What I'm A Celebrity Has Taught Us About Bullying and Banter

What I'm A Celebrity Has Taught Us About Bullying and Banter

The 2017 series of I'm A Celebrity... Get Me Out Of Here! drew a lot of attenton to Iain Lee, a man known to suffer from depression and anxiety. It was all about the way he was treated by a clique of four: Jamie Lomas, Dennis Wise, Amir Khan and mental health ambassador Rebekah Vardy.

It has made for uncomfortable viewing, but while I feel terrible saying this, it has hopefully taught the nation that bullying really does affect everyone. For me it reminded me of every pratt I've ever encountered in school or work.

Is this the first time I'm A Celebrity has been affected by bullying? You'd think so, but I fear it's just that this is the first time viewers have taken an interest in a contestant's mental health.

Was it bullying or banter?

This is the million-dingo dollar question. If you pull any bully aside and ask them what they were up to, they will hide under the cover of "banter". Maybe I'm naive, but I believe the majority of them are being honest. They think they're having banter. The problem is they aren't.

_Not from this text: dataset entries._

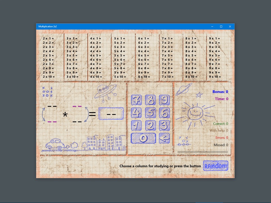This screenshot has height=203, width=271.
Task: Click the backspace arrow key on the numpad
Action: [x=165, y=139]
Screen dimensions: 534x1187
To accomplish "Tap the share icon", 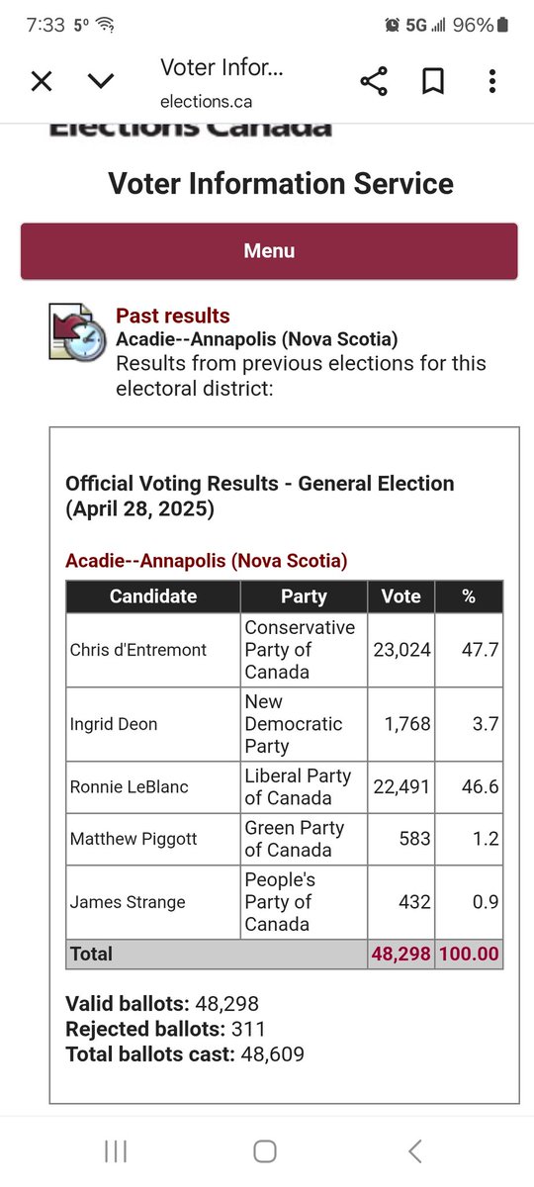I will click(x=374, y=81).
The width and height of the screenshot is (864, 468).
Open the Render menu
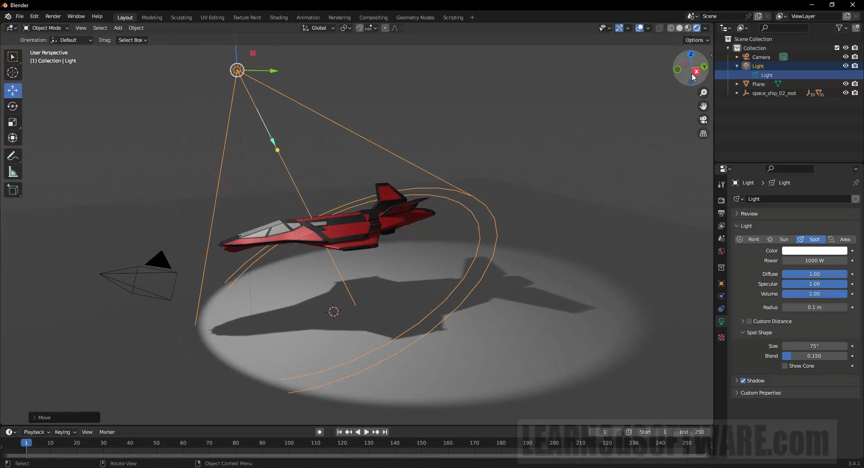click(53, 16)
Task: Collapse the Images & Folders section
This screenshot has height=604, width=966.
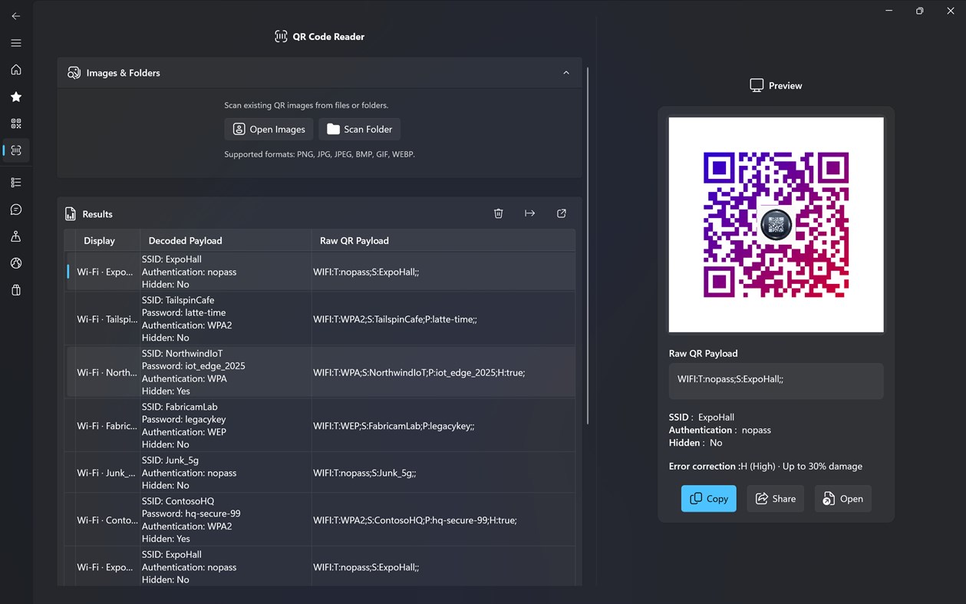Action: (x=565, y=72)
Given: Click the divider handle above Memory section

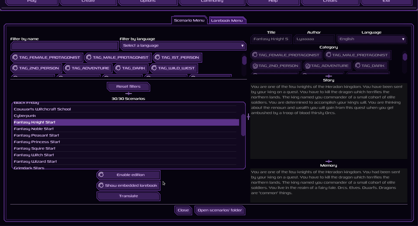Looking at the screenshot, I should 329,161.
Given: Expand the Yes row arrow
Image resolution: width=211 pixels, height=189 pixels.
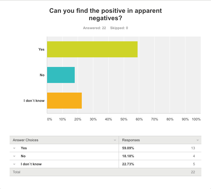Looking at the screenshot, I should (14, 148).
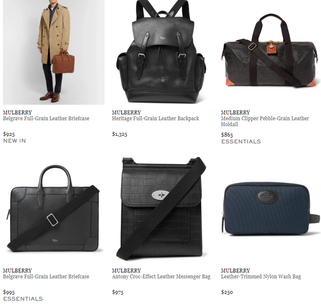Click MULBERRY brand above the wash bag
The image size is (321, 304).
[235, 271]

The difference between banter and bullying is really obvious, and it upsets me that people on Twitter are still arguing over it:

If you're taking advantage of your superior social status, you're bullying. This can include if there's three of them and one of you, if you've got more confidence, if you're a manager, and so on.

This brings me on to the second difference: If you know they can't out-banter you back, it's bullying. This can include if they're scared to reply, if they aren't up to your "league" of banter, or if you've just upset them.

Should we be angry with Dennis and Jamie?

At first, watching Dennis and Jamie's behaviour made me angry. Very soon, I began to feel sorry for them.

When I say I feel sorry for them, I don't mean in that classic explanation you give to your children that "they're only picking on you because they're jealous of you". I'm trying to leave Amir Khan out of this because I don't believe he has any depth to his personality and just says anything that will make him sound good, but Amir is exactly that. He puts others down to distract from his own failures. He's a pityable bully.

No, the reason I felt sorry for Dennis and Jamie is that even though the differences between bullying and banter are pretty damn obvious, I fully empathise that when you're in the middle of it is easy not to realise you've crossed the line.

In my childhood I would have picked on people I viewed as inferior to me. At the time I thought it meant we were all having a laugh but I went on to realise I was only doing it because I knew I wouldn't get any flack back. Fortunately they've forgiven and forgotten now but I haven't forgotten it.

More recently, I've watched decent, friendly adults turn in to horrible people the moment they feel a power trip. It's not right, but it's very easily done.

Here's the important catch with this type-of behaviour: most of the time, the perpetrators genuinely can't see the damage they are doing. They are too blinded by their own power trip ("everybody's laughing at my jokes", "everybody thinks I'm great now") to see the extent or the significance of the damage they are doing to the victim.

In social situations, Iain can be described as inferior because he is, in his own words, socially anxious. An insecure person will see this and take advantage of it.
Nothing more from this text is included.